Generell existieren fünf Untersegmente, die sich jeweils durch spezifische Stärken auszeichnen. Die Kategorie „Standard“ etwa steht für moderate Einstiegspreise, die Kategorie „Premium“ wiederum für ein besonders langlebiges Gehäuse und erweiterte Verwaltungs- und Sicherheitstools. Im Segment „Mobil“ indes finden sich leichte und kompakte 12,5- und 13,3 Zoll-Modelle, hinzu kommen diverse schlanke Ultrabooks und Businesstablets („Ultramobil“, 14- bzw. 10 Zoll). Abgerundet wird das Sortiment von der Kategorie „Spezial“. Hier bietet Dell robuste Outdoor-Notebooks an (Baustelle) – sowie das ein oder andere Convertible.

Material und Verarbeitung

Unabhängig davon sind die Materialien in aller Regel hochwertig.
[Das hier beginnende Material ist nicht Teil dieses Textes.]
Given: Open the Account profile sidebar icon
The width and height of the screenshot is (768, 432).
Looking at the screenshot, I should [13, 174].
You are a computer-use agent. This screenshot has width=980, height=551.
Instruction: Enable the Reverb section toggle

Für die Baseunit etwa nutzt Dell meist eine Magnesiumlegierung, zudem werden häufig mehrere Metallleisten in das Gehäuse eingearbeitet. In Kombination macht das die Latitude-Modelle äußerst verwindungssteif. Ebenfalls auffällig: Die Fachpresse äußert sich nicht selten lobend über die Scharniere (Austarierung), die Stabilität der Handablagen und die Übergänge zwischen Baseunit und Display. Gleiches gilt für die Qualität der Tastatur, genauer gesagt für den Druckpunkt bzw. für den generellen Schreibkomfort. Konsequenz: Latitude-Notebooks bieten jene Soft Skills, die im strapaziösen Geschäftsalltag unerlässlich sind.
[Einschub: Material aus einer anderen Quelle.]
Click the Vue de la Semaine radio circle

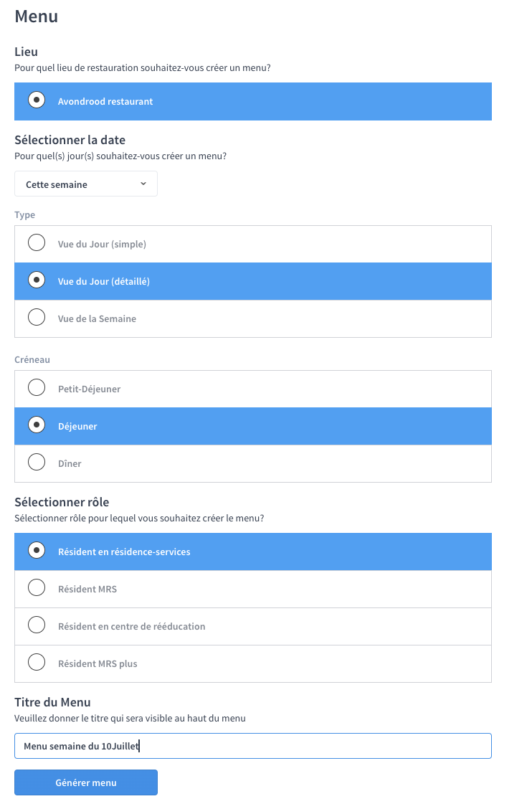pyautogui.click(x=37, y=317)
Bauteile und Sicherheitstools

Interessant ist zudem, dass innerhalb einer Produktlinie zum Großteil standardisierte Bauteile verwendet werden. Selbige bleiben dadurch mehrere Jahre auf dem Markt – und lassen sich im Falle eines Defekts entsprechend einfach ersetzen. Ein klarer Pluspunkt für Unternehmen. Das Sicherheitspaket wiederum kann man selbst zusammenstellen. Zum Beispiel bietet Dell drei Jahre Basis- oder professionellen Soft- und Hardwaresupport an, wobei Letzterer den Besuch eines Technikers am nächsten Arbeitstag beinhaltet. Weitere Angebote sind ein Bewegungssensor zur Filesicherung, ein Fingerabdruckleser, Unterstützung bei der Datenwiederherstellung oder - ganz wichtig - ein internationaler Reparaturservice.

Ausstattung: Viele Wahloptionen

In puncto Ausstattung wiederum steht ein Konfigurator bereit, mit dessen Hilfe sich das Paket individuell abstimmen lässt. Dabei sind natürlich in erster Linie Hardware-Fragen zu beantworten. Welche CPU wird gewählt? Wie groß soll der Arbeitsspeicher sein? Benötigt man eine leistungsfähige Grafik mit eigenem Videospeicher? Übernimmt die Datensicherung eine Festplatte, eine SSD oder eine Hybridlösung? Hinzu kommen – in den meisten Fällen – Wahloptionen bezüglich der Panelauflösung, des Betriebssystems, der Power des Akkus und natürlich der Dauer des Virenschutzes. Kurzum: Je nach Anforderung kann man sich ein maßgeschneidertes Notebook zusammenauen.